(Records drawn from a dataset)
/---

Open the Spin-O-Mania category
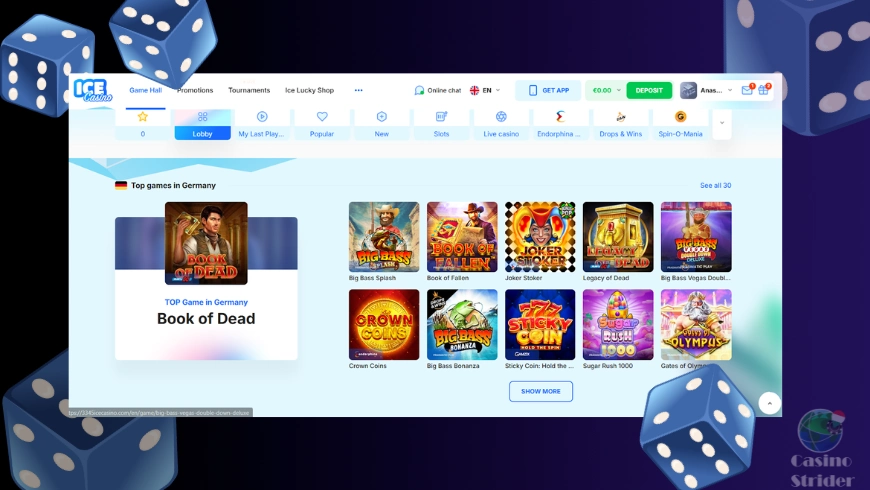click(680, 123)
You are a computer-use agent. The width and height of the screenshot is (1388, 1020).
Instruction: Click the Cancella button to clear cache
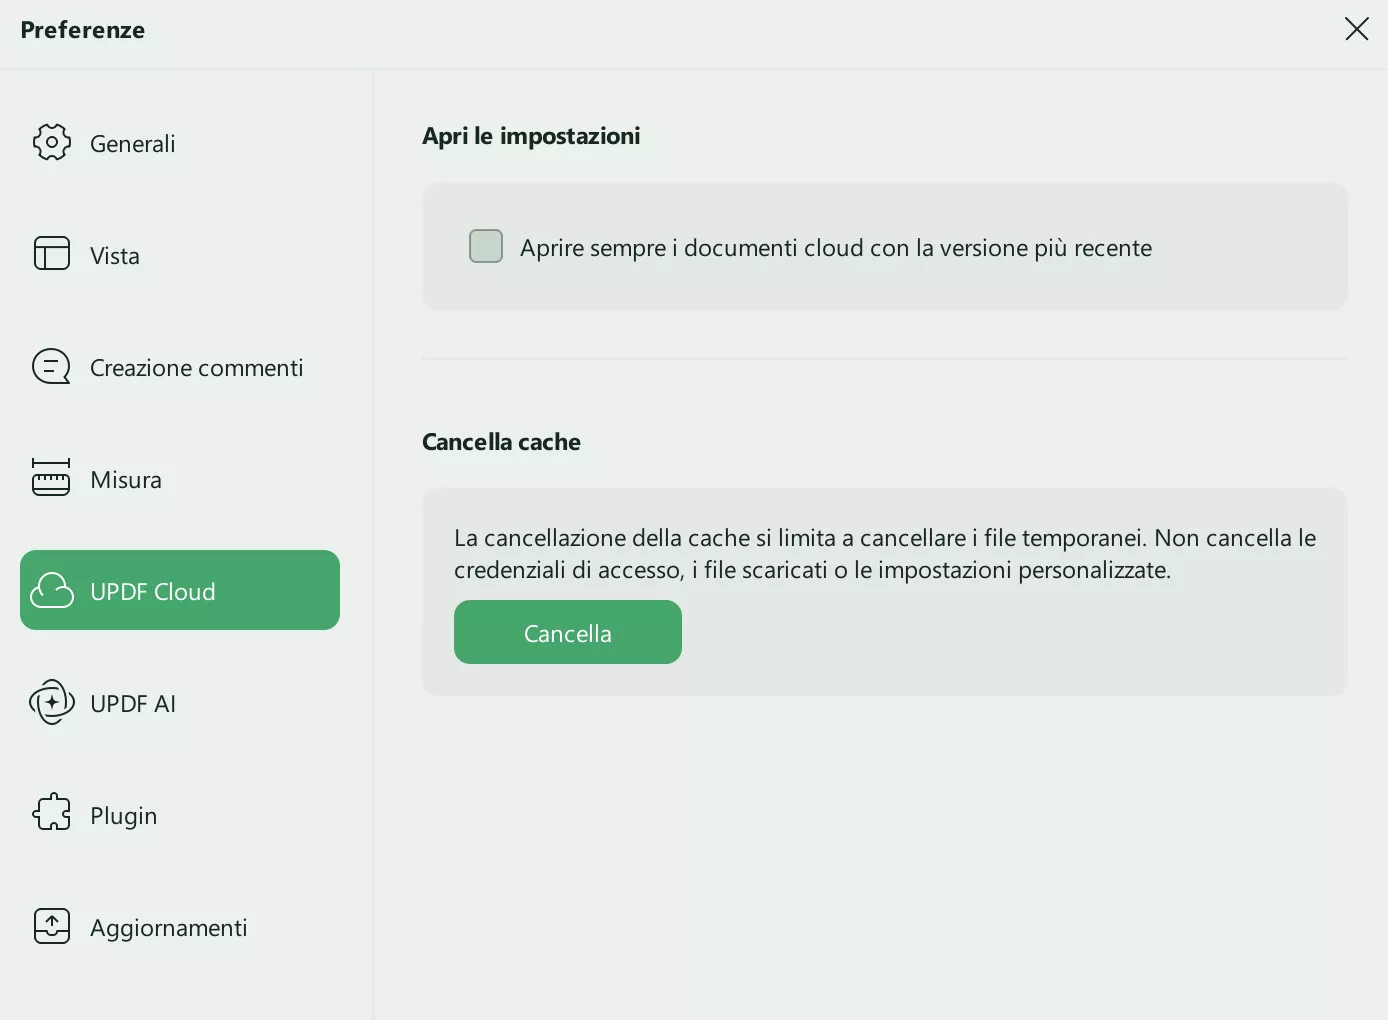(x=567, y=632)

\---

• What is needed:
Return exactly, and only, the lines that run from the line containing "You are a computer-use" to the last line of the entries above, both ends included, with pictures left out.

• Solved problem:
You are a computer-use agent. The width and height of the screenshot is (1388, 1020).
Instruction: Click the Cancella button to clear cache
(x=567, y=632)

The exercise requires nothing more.